What’s your call?
On behalf of 15 voters, Lawrence explains: “How about a one-year absten-tion from this hand?” He dissects and discards the options. “3♦ is a pathetic underbid. 3♥ is wrong on values and wrong on the number of hearts. 2♠ is right on values but there is no clear plan for the rest of the auction. 4♣ — a splinter — is right on values and wrong on the number of hearts. 2NT, if forcing, could work if a partnership has the tools to bid from there. But our methods do not include this choice. I guess to bid 2♠. Perhaps I will be able to raise hearts later in a way that keeps options open.”
Colchamiro adds: “I don’t know what else to do.
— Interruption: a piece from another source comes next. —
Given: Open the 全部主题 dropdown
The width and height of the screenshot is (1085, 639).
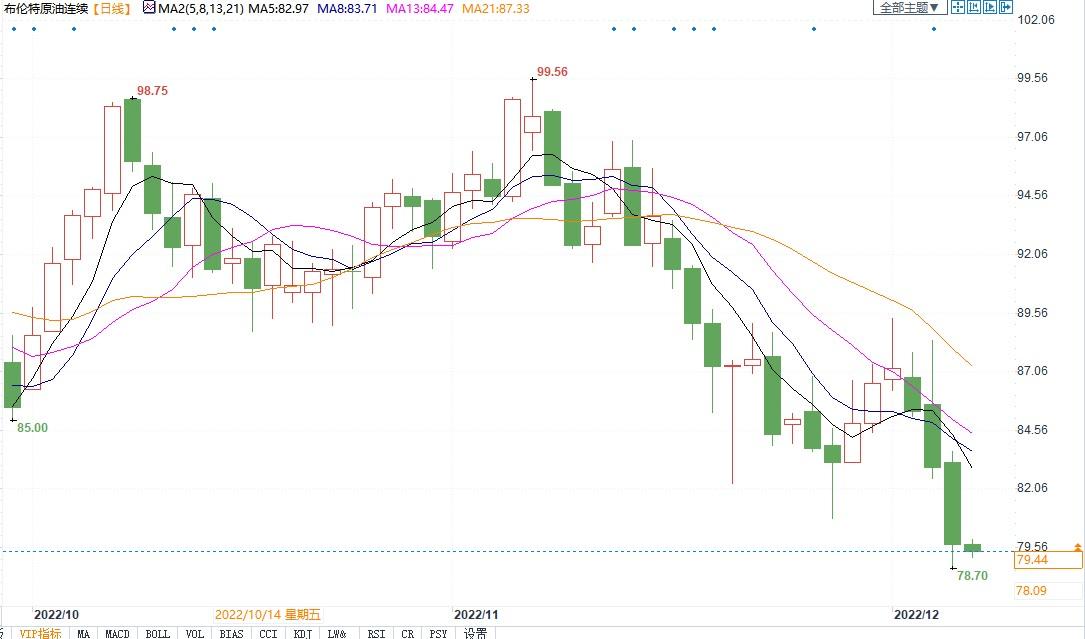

If partner gives me 4♠ fast-arrival style, I’ll try to make it.”
Sanborn takes the most conservative route. “This hand is the original Bridge World nightmare. Treatments have been invented over 1♣ openings to show the power hand with three-card support, but after 1♦ there isn’t room. Rather than the fake jump shift, which causes problems of its own, I’ll take the underbid of 3♦.”
Falk bids 1♠. “This is a cliche by now, but 3♥ is wrong, 2♠ is wrong and 3♣ is ridiculous. With extra-value hands and no clear way to express it, we make a cheap bid in a new suit that won’t be disastrous if it goes all pass. We are well placed if partner bids again.”
Robinson chooses a game-forcing 3♣. “If I’m going to bid a false suit, it has to be lower than my real suit or the heart suit. If I bid 2♠ and partner has four spades, I won’t survive. If partner has a club fit, he’ll think about play-ing in notrump before hanging me in spades.”
The Sutherlins find 3♥ to be the least unattractive bid. “Long a queen and short a heart. A 4–3 fit may play well with our fast hand.”